**To do**
1 - Please list everything that the distance education passage describes as growing or increasing.
2 - Carry the distance education passage forward from its final sentence with a paragraph that follows on naturally.

**Document passage**
----
In 1995 an article in the Advising Quarterly asserted that distance education had come of age. Like the teenager who thought adulthood had been attained, however, we now have found that we are still very much involved in a journey rather than having arrived at our ultimate destination.

Options for distance education have grown exponentially. Further, a growing body of research has made it clear that students enrolled in distance education can learn no less well than those attending more traditional sites of higher education (although serious questions still remain about the nonacademic aspects of higher education that may be lost when students do not physically attend an institution). As increasing numbers of students, many from areas where travel to the United States may be culturally or economically difficult, enroll in distance programs, there has been a growing concern about quality control. U.S. regional accrediting associations have cooperated in establishing standards to ensure such control while still preserving the diversity from which U.S. education has long derived its strength.
----
**Information shown**
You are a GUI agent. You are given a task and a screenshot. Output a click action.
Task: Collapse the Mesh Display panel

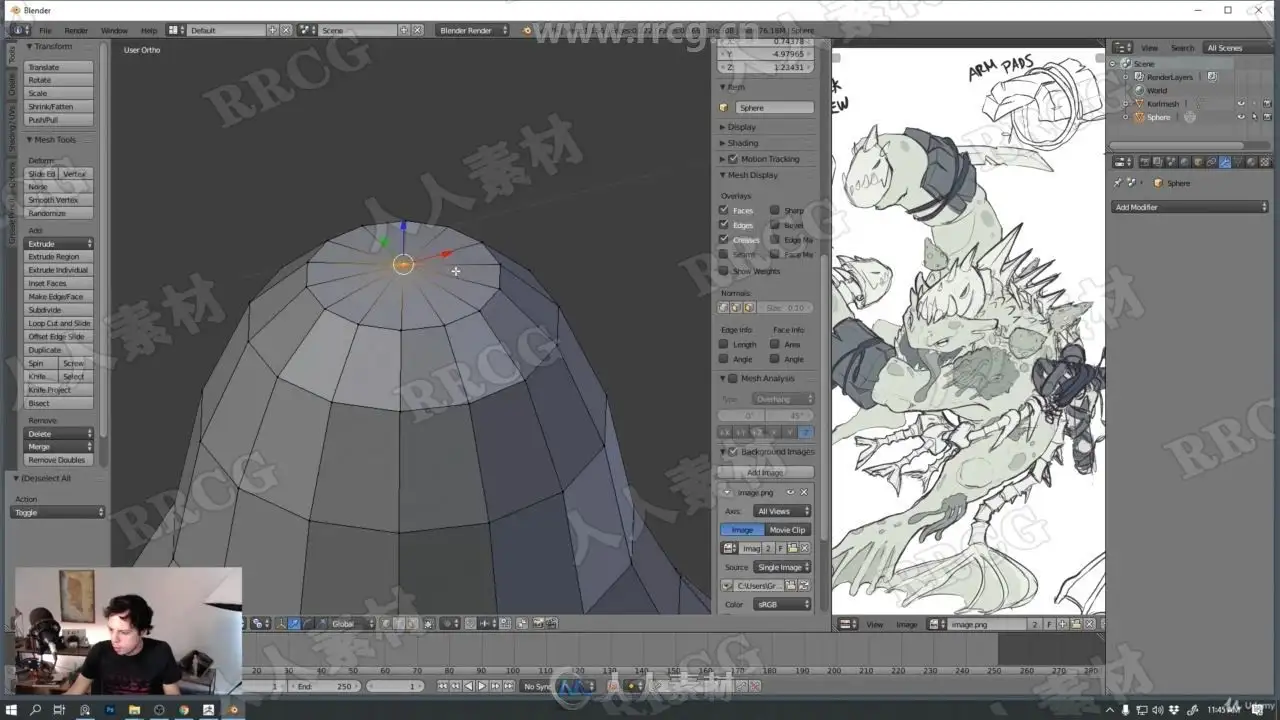752,175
----
**The replies**
1 -
- Options for distance education (grown exponentially)
- The body of research showing distance students can learn no less well
- The numbers of students enrolling in distance programs
- The concern about quality control

2 -
The Accreditors' Role

Regional accreditation is the primary quality control mechanism for more than 3,600 institutions in the United States, including such educational institutions as open enrollment community colleges, state universities (all of which are regionally accredited), the majority of academic degree-granting private colleges, and such research institutions as Harvard, Duke, and Princeton universities. As institutions began to offer their programs either in whole or in part through electronic or other distance means, their administrations looked to the regional accreditation associations for guidance in ensuring that such nontraditional courses in no way jeopardized the accreditation of their more traditional site-based offerings. At issue was not only whether electronically mediated instruction could provide learning at the same level as that in a classroom but also the question of which regional accreditor would judge the quality of a program offered when the student was in one region of the country and the instructor in another.

The six associations formed an interregional staff committee to ensure that any changes made to standards by the individual regions were comparable across regions. To cooperate and adopt comparatively uniform standards through this committee was important—it would ensure that students, should they move from one institution to another, could preserve the transferability of credits earned through distance education in the same way as credits earned in a more traditional fashion.

In addition to the interregional staff committee, standards needed to be examined by a task force convened within each region. While all the regional bodies have standards that are comparable in content, the exact wording and interpretation of those standards vary throughout the regions.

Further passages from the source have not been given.